# Problem statement:
Exact copy, no pictures: return only the lines below from the line with "The width and height of the screenshot is (624, 309)." up to and including the line with "Stats & Metrics".

# Material for this exercise:
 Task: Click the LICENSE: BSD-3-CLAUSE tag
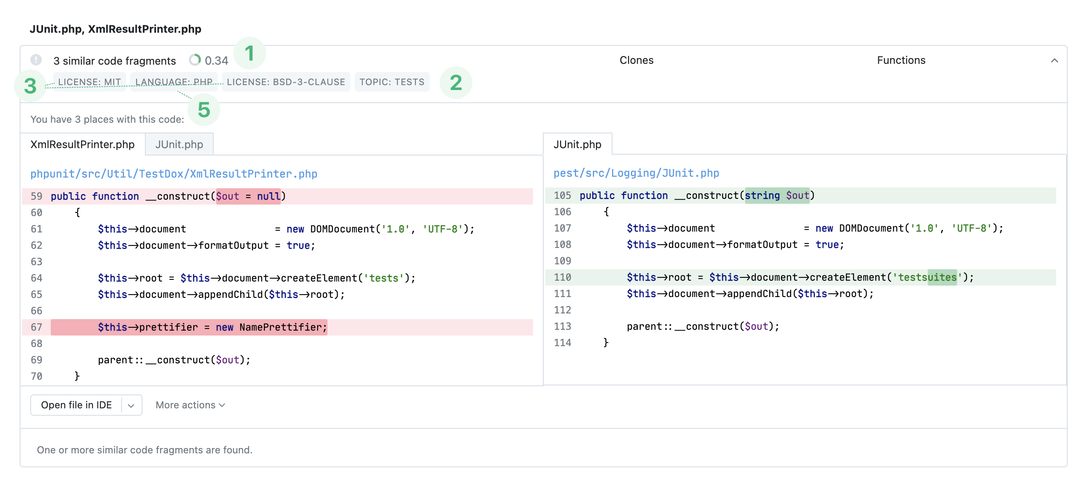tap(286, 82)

==

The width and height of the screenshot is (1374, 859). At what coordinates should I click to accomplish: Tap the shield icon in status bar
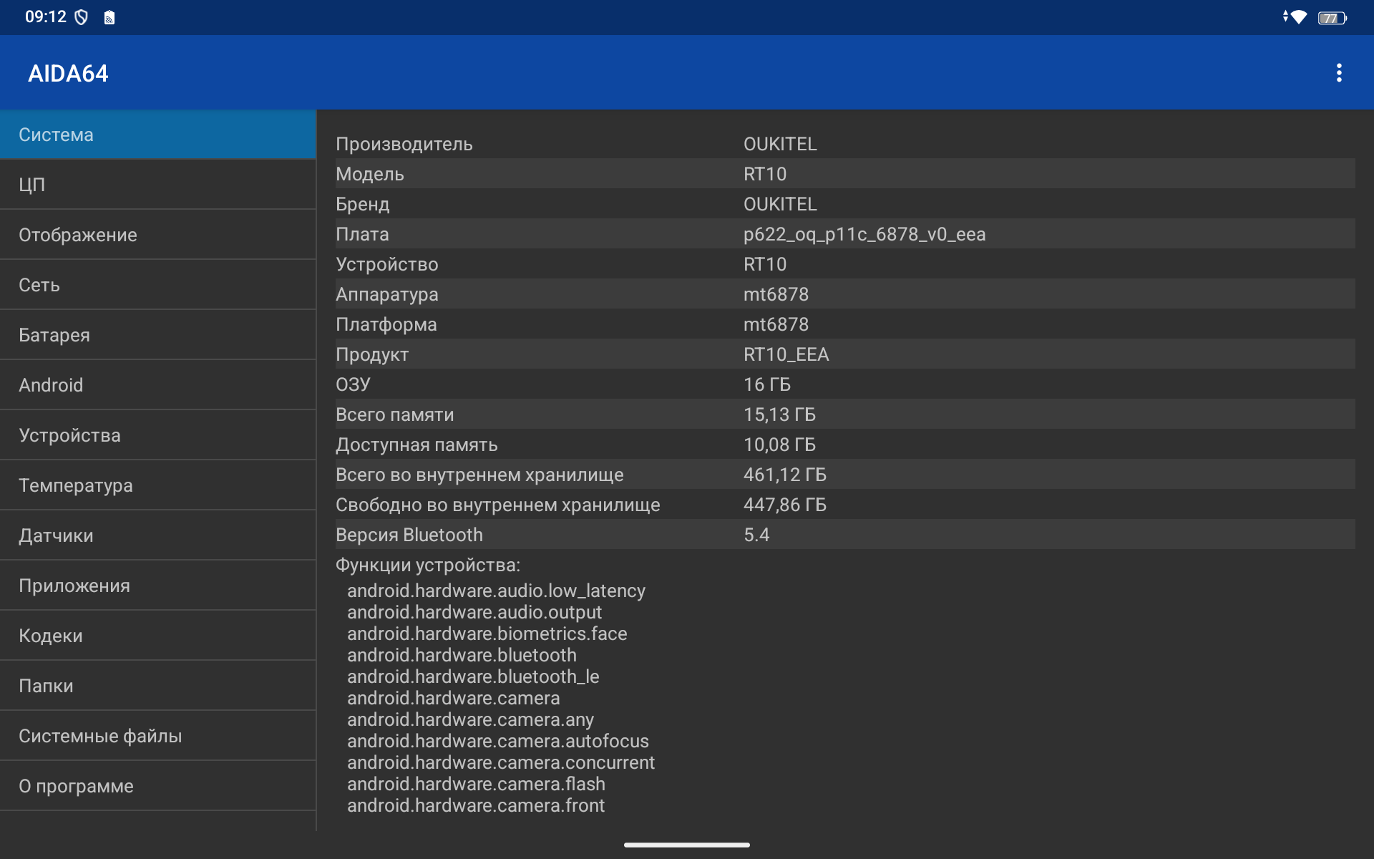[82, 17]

...

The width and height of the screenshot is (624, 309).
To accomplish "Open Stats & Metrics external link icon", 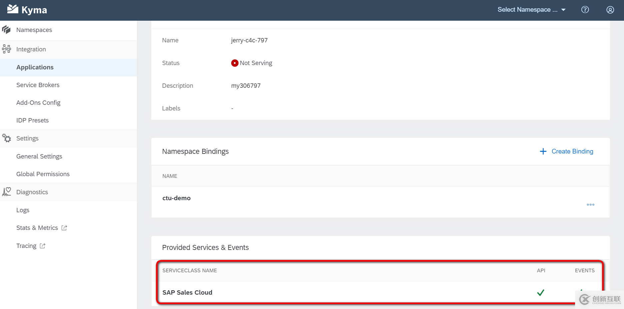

# Problem solution:
The width and height of the screenshot is (624, 309).
To accomplish "Open Stats & Metrics external link icon", 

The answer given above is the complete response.